Structural organization of the bcr gene and its role in the Ph′ translocation

Abstract

The Philadelphia (Ph′) chromosome, an abnormal chromosome 22 (ref. 1), is one of the best-known examples of a specific human chromosomal abnormality strongly associated with one form of human leukaemia, chronic myelocytic leukaemia (CML). The finding² that a small region of chromosome 9 which includes the c-abl oncogene is translocated to chromosome 22 prompted studies to elucidate the molecular mechanisms involved in this disease. We have demonstrated previously that the chromosome 9 of one patient with CML contains a breakpoint 14 kilobases (kb) 5′ of the most 5′ v-abl-homologous exon³. These data suggest a role for c-abl in CML, a theory supported by the presence of an abnormally sized abl messenger RNA^4,5 and protein⁶ in the CML cell line K562. The region involved in the translocation on chromosome 22 has also been identified: all Ph′-positive patients examined to date have a breakpoint within a 5.8-kb region, for which we have proposed the name ‘breakpoint cluster region’ (bcr)⁷. To determine whether her contains protein-encoding regions, probes from bcr were tested for their ability to hybridize to complementary DNA sequences.

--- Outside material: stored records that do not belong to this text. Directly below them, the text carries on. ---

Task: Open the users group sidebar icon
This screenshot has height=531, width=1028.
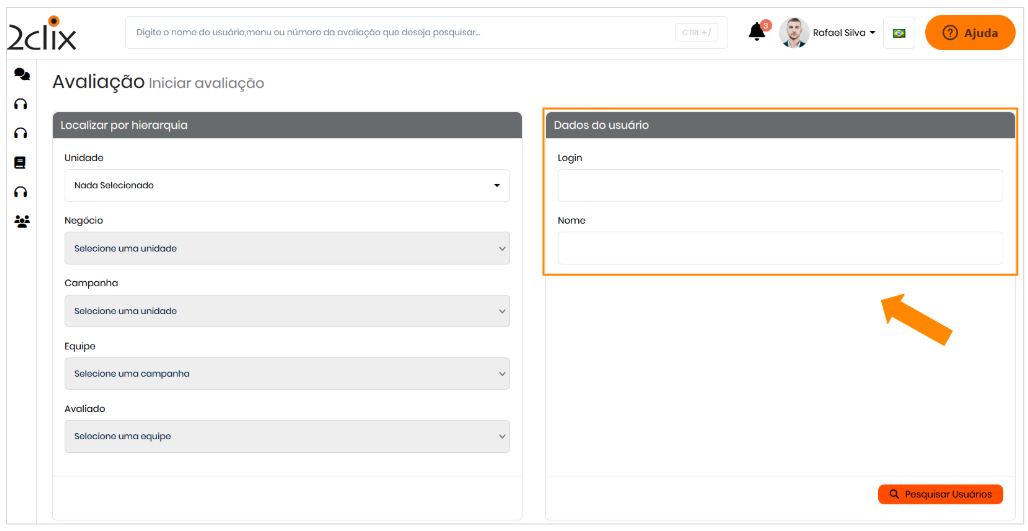Action: click(x=21, y=221)
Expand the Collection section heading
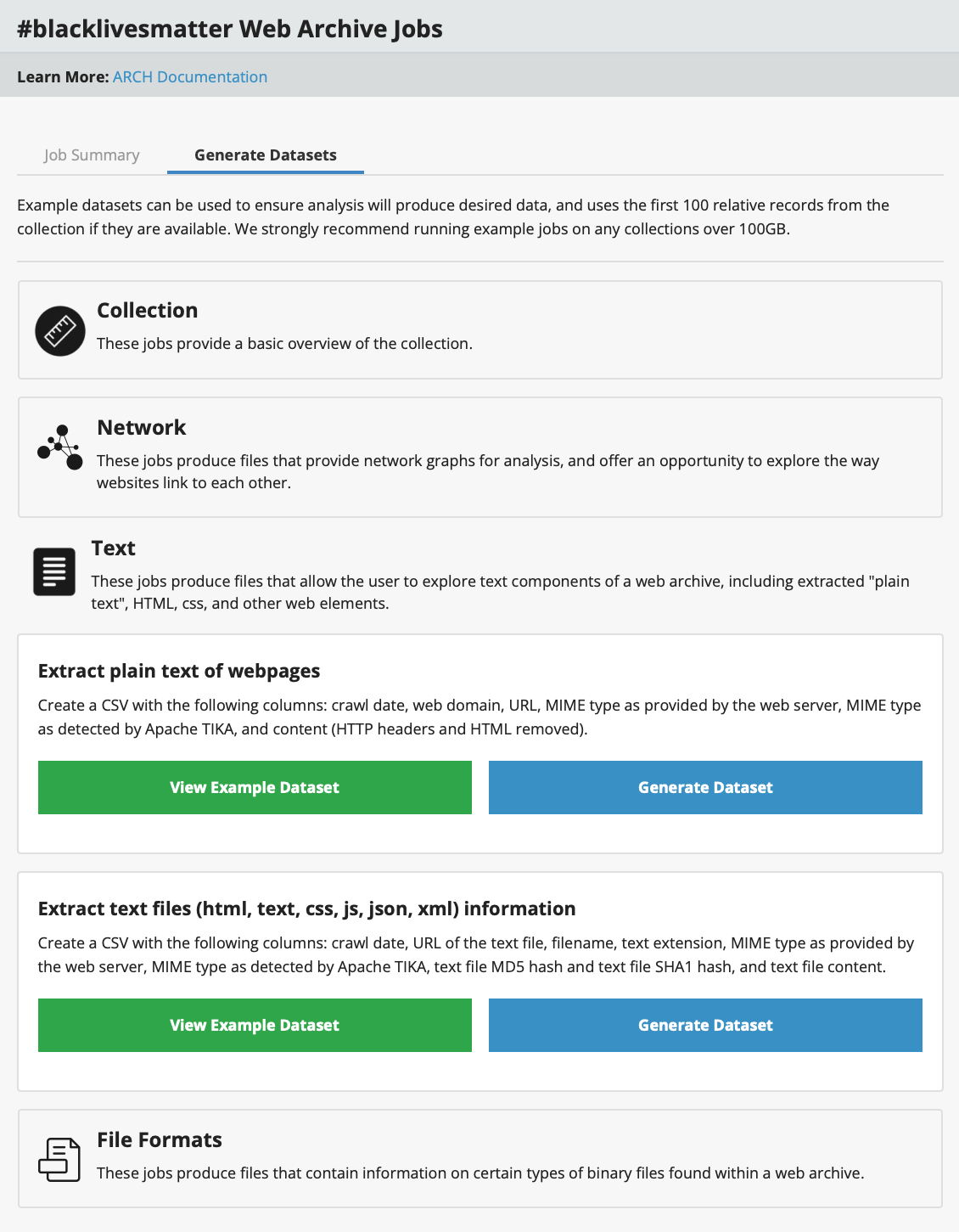 pos(148,311)
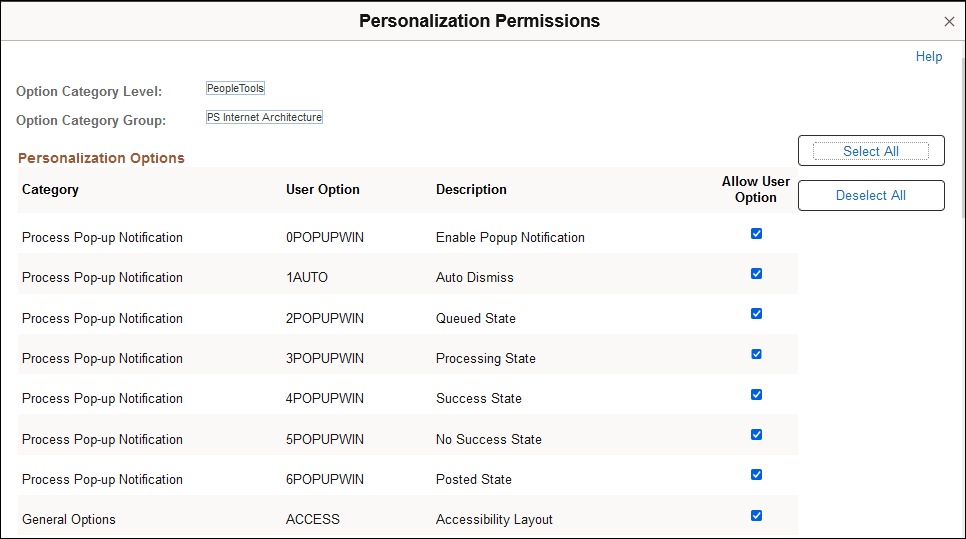Open the Help link
The width and height of the screenshot is (966, 539).
[x=928, y=57]

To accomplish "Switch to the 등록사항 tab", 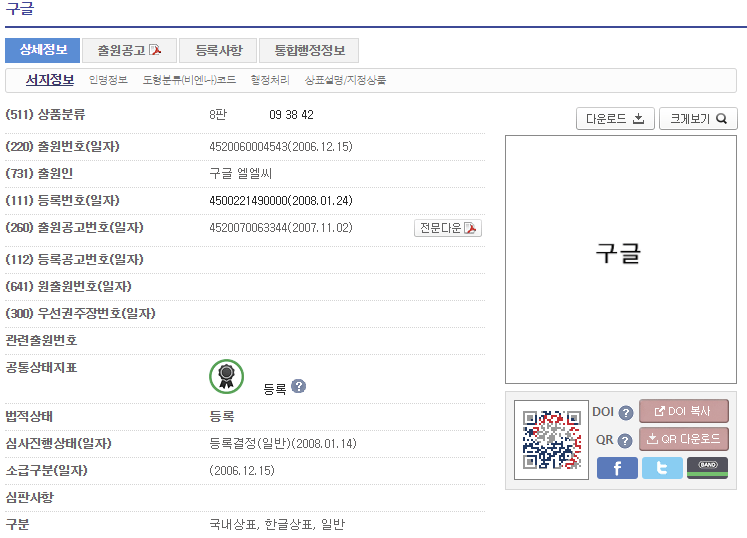I will coord(219,50).
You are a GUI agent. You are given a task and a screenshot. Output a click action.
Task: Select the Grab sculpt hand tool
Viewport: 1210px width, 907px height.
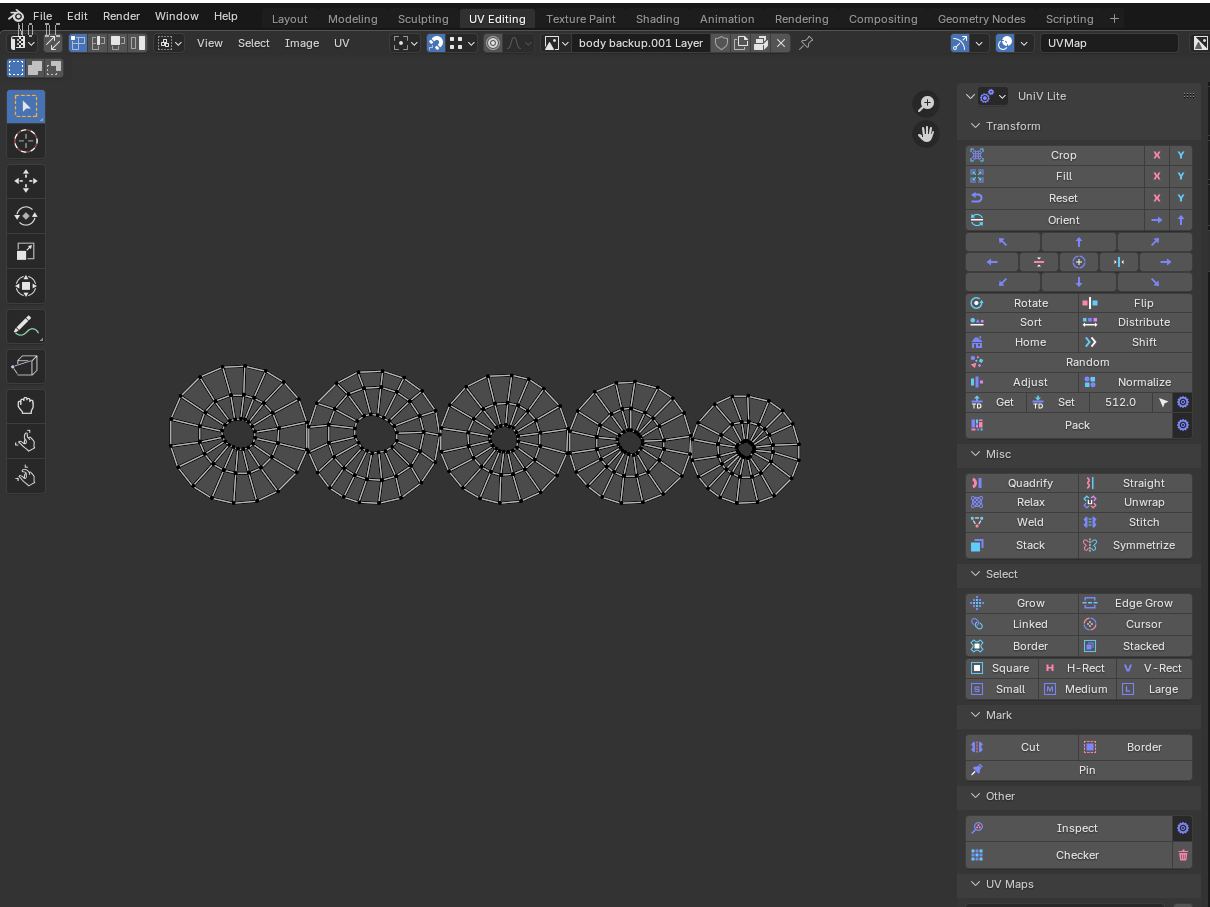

A 0.6-kb HindIII/BamHl bcr restriction enzyme fragment proved suitable for isolating several cDNA clones from a human fibroblast cDNA library⁸. Using bcr cDNA sequences, we obtained data strongly suggesting the presence of a chimaeric bcr/abl mRNA in the leukaemic cells of Ph′-positive CML patients. The recent isolation of cDNA clones containing bcr and abl sequences confirms this finding¹². Because the bcr part of the chimaeric mRNA could be required to induce the transforming activity of the human c-abl oncogene, we have now initiated studies to characterize the normal ‘bcr gene’ and to determine the effect of a translocation within its coding domain. We demonstrate that as a result of the Ph′ translocation, a variable number of bcr exons are included in the chimaeric bcr/abl mRNA. The bcr gene sequences in this mRNA could be responsible for the transition of the abl cellular proto-oncogene into an oncogene.